Má notícia para os donos e frequentadores dos beach clubs de Jurerê Internacional, em Florianópolis. A Justiça Federal em Santa Catarina, através do juiz Marcelo Krás Borges, determinou que os clubs que estiverem em área de preservação permanente tenham as suas partes excedentes demolidas e os entulhos retirados. O magistrado ainda declarou nulas todas as licenças e os alvarás de funcionamentos dos respectivos estabelecimentos, que serão obrigados a restaurar a vegetação de restinga dos locais determinados, sob pena de R$ 100 mil em multa, em caso de descumprimento. Os estabelecimentos em questão são Café de La Musique, Donna Fashion, La Serena, 300 e Go Sunset. Ainda cabe recurso aos clubs, o que certamente vai gerar novos capítulos de uma novela que se arrasta desde 2012.

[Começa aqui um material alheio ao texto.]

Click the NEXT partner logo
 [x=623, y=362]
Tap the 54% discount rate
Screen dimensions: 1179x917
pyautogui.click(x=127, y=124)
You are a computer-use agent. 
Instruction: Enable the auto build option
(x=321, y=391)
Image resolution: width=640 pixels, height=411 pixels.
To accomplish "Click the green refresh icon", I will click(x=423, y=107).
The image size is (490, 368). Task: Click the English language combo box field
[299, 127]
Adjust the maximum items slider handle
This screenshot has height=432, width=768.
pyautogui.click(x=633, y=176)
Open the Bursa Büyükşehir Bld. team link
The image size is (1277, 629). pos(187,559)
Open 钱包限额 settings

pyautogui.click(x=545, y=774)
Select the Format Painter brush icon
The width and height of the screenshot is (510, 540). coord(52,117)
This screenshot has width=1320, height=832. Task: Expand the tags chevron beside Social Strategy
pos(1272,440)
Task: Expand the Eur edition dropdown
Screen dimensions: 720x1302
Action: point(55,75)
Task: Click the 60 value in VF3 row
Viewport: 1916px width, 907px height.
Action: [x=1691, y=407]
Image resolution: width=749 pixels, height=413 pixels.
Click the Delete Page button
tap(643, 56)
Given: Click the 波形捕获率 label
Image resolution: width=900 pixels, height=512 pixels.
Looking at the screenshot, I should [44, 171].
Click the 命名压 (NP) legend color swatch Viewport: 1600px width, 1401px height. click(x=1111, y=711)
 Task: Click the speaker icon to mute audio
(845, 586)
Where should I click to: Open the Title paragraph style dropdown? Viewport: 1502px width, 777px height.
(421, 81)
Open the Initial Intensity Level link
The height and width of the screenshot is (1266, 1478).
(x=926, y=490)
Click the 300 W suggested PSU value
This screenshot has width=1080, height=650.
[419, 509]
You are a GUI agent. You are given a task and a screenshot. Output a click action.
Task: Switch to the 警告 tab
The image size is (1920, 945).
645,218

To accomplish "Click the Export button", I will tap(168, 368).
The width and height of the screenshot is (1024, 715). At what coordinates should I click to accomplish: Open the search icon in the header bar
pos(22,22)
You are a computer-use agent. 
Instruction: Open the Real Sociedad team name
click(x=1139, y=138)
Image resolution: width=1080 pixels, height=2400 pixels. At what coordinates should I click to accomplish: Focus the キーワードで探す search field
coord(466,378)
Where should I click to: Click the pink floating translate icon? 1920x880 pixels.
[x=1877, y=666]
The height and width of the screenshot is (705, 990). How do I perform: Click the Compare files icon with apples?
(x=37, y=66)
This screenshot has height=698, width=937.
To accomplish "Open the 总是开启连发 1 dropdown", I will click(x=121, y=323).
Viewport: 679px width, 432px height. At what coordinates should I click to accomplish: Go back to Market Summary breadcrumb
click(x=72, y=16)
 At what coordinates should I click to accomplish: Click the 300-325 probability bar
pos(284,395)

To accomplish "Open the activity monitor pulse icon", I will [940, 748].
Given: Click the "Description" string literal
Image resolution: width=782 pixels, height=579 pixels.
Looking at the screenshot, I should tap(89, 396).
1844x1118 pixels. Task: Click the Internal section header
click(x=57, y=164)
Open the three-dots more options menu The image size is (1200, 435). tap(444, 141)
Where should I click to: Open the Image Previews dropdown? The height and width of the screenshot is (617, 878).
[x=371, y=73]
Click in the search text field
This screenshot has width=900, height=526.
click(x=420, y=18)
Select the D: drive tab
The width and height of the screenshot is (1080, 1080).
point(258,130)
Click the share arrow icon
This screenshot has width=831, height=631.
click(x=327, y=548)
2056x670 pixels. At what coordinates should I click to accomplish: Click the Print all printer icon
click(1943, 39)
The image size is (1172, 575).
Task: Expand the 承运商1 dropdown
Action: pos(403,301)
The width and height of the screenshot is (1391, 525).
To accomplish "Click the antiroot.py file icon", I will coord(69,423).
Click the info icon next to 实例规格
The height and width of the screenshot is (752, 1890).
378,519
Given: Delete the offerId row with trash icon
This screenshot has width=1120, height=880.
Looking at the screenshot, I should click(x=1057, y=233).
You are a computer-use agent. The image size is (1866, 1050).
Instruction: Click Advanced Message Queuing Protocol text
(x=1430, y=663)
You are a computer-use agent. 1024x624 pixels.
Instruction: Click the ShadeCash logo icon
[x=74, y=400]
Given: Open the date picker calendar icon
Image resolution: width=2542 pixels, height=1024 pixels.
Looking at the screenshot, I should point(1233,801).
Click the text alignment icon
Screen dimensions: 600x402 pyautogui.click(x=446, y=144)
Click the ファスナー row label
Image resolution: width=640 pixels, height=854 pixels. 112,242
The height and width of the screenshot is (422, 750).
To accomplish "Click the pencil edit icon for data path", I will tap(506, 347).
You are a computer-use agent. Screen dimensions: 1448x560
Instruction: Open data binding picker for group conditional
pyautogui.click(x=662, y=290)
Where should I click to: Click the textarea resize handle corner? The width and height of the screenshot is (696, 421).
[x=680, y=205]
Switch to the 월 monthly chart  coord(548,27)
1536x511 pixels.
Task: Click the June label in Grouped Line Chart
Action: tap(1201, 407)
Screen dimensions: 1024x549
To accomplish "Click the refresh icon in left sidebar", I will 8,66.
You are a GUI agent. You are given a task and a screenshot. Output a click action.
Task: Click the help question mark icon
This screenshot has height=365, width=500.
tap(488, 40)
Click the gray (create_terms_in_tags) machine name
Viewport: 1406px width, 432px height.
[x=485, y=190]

À RBS, Rafael de Assis Horn, advogado que representa o Jurerê Open Shopping — proprietário dos beach clubs — declarou que “houve má valoração da prova” e que “a decisão, além de infundada, está desconectada da atual realidade do país”. Ele enfatizou que desfazer os estabelecimentos não ajudará em nada o meio ambiente, “pois se trata de uma região de urbanização já consolidada”.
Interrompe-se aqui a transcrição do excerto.